■ Task objective
A verbatim repeat of the lines below is required, with the pictures removed.

--------

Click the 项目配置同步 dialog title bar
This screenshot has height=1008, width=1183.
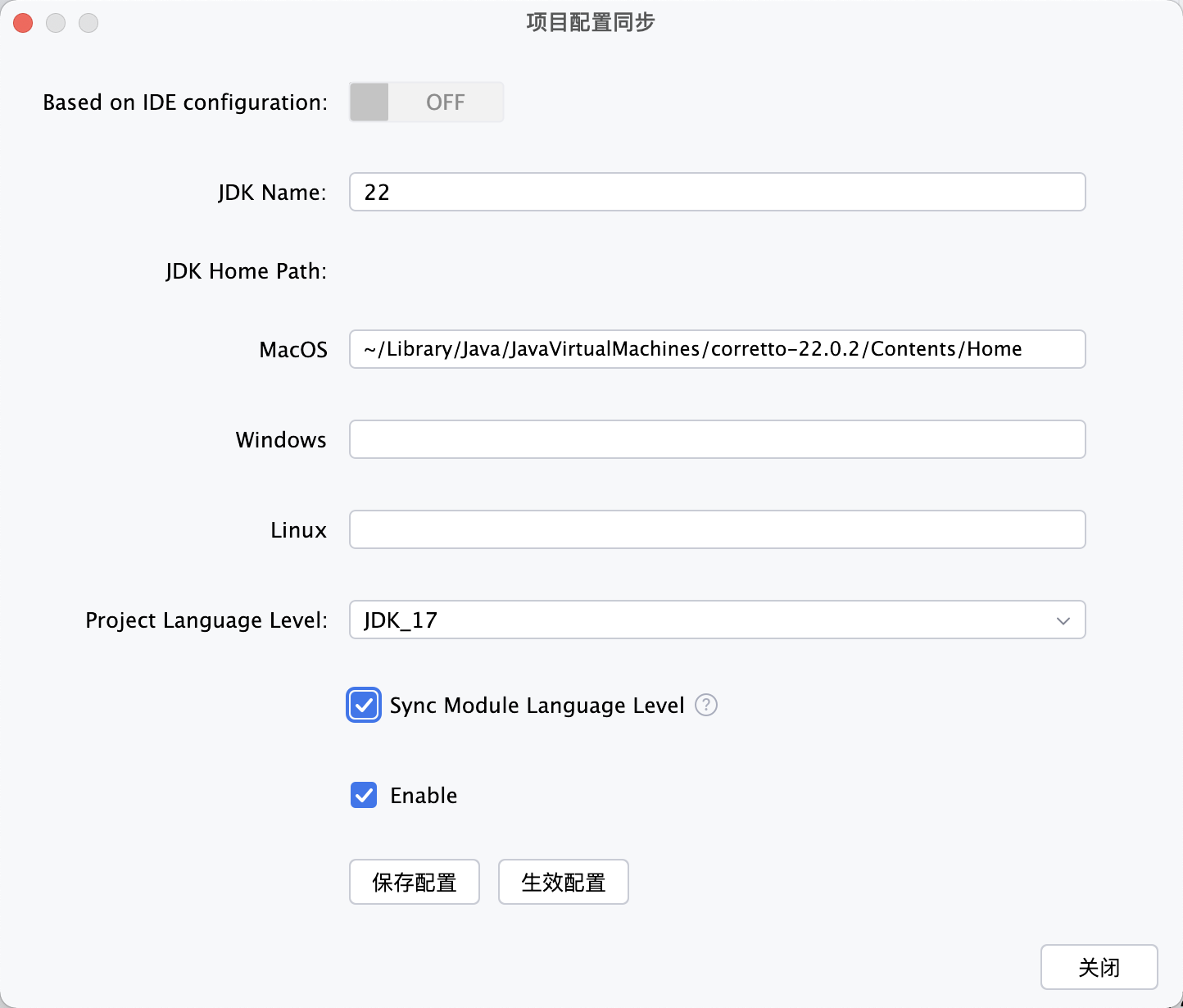click(590, 22)

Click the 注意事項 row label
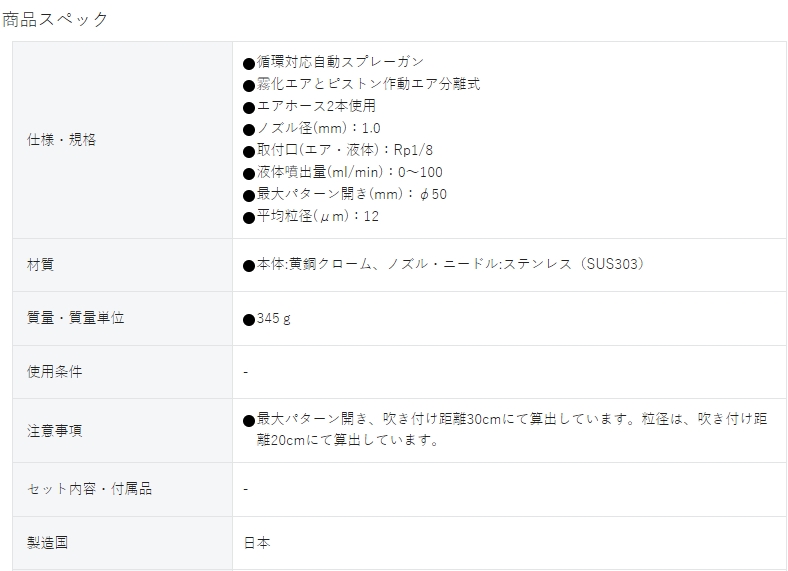click(54, 431)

--------

■ Written solution
Click the 项目配置同步 dialog title bar
This screenshot has height=1008, width=1183.
click(590, 22)

Click the 注意事項 row label
click(54, 431)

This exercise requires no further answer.